A cooperative effort was launched by Warner University and Food for the Hungry International in developing the HEART Village in 1981. In 1994, HEART became an independent nonprofit corporation which gave the program new opportunities for partnerships and funding. Warner University continues to be a great partner by providing the property where the village resides and college credit for the academic courses.

The beginings of the HEART Village

The construction of one of the original cabins.

One of our founders, Charlie Smith, sitting on the foundation of Koinonia, our dining hall.

A group photo of Dr. Clark, Warner President Fulton, Dr. Ratzaff, Charlie Smith and a few others standing in front of Warner’s original campus.

The village water tower under construction in front of what is now our garden area.

Where we are Now

The world is changing. We are more connected and more mobile than ever before. No longer are missionaries packing all of their belongings in their own caskets with no plans to ever return to their home country. Today, the cross-cultural worker is required to straddle two (or more) very different cultures. Navigating two worlds is extremely demanding. Statistics show that untrained, ill-prepared people often are not able to navigate those stresses. Too often, missionaries return to their home culture much earlier than expected.

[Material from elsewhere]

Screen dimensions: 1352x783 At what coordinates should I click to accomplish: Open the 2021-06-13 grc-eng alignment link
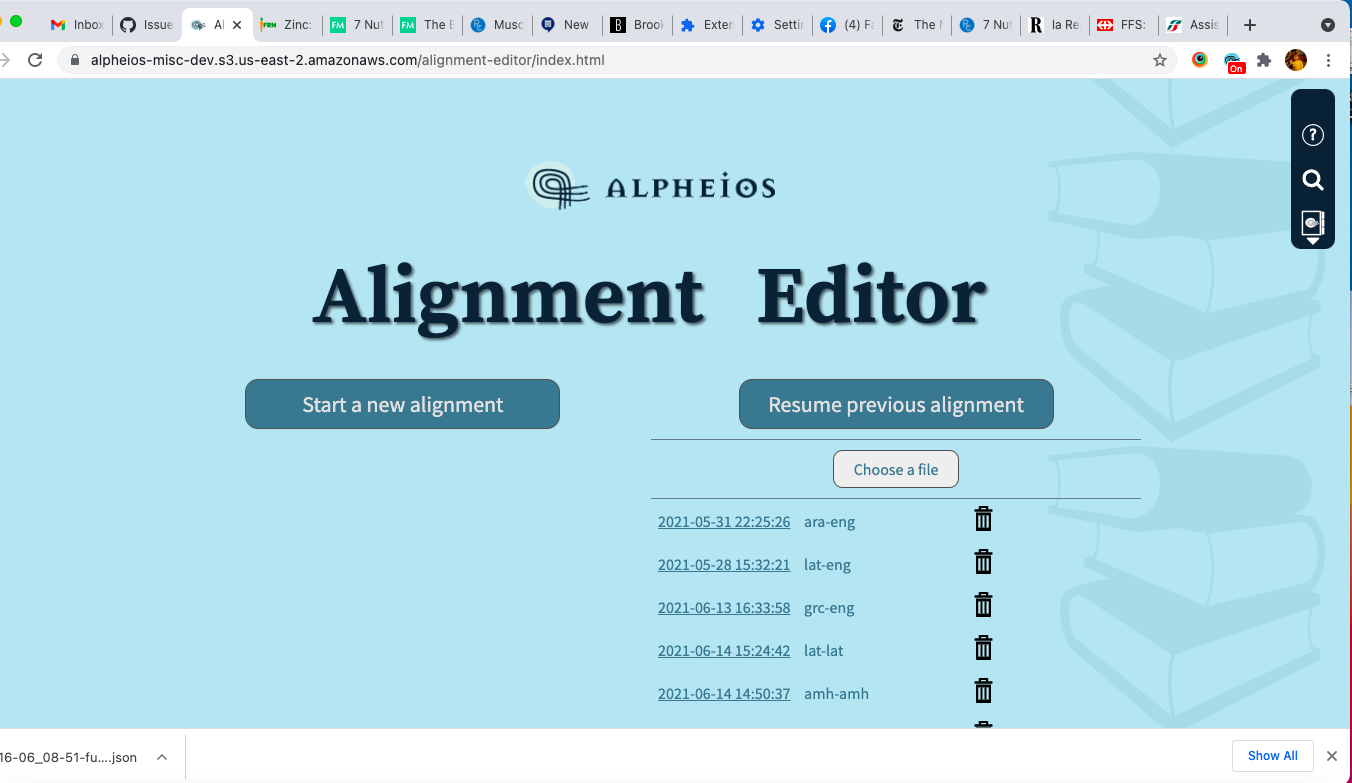pyautogui.click(x=724, y=607)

We are passionate about proclaiming the Gospel of Jesus Christ to the nations. To date, HEART has graduated nearly 1,000 students who have served in more than 90 different countries. Because of the academic knowledge and practical skills they learned at HEART, these graduates have gone into cross-cultural ministry with a deepened sensitivity to cultural differences, a heightened awareness of how to live in a community and the practical skills that often open doors to sharing the love of Christ.

Where we’re Going

Because the world is changing everyday, the skills and education of cross-cultural workers must also change to keep up with the demands of an increasingly globalized world. At HEART we are working each semester and each year to make the necessary adjustments to remain relevant and in tune with the changing times. As a village we are also pursuing increased sustainability in each of the areas of instruction and daily operation. We hope to improve our student and intern experience each semester by engaging contemporary trends in mission and community development.

It is a sobering reality that people all over the world are still lost, hungry, and oppressed. It is our desire to continue training culturally aware messengers of the gospel with contemporary skills to address the many needs of the developing areas of the world. We will continue to seek out partnerships with mission sending agencies, humanitarian organizations, churches, colleges, and universities to expand the width and depth of our training and global impact to the glory of Jesus Christ.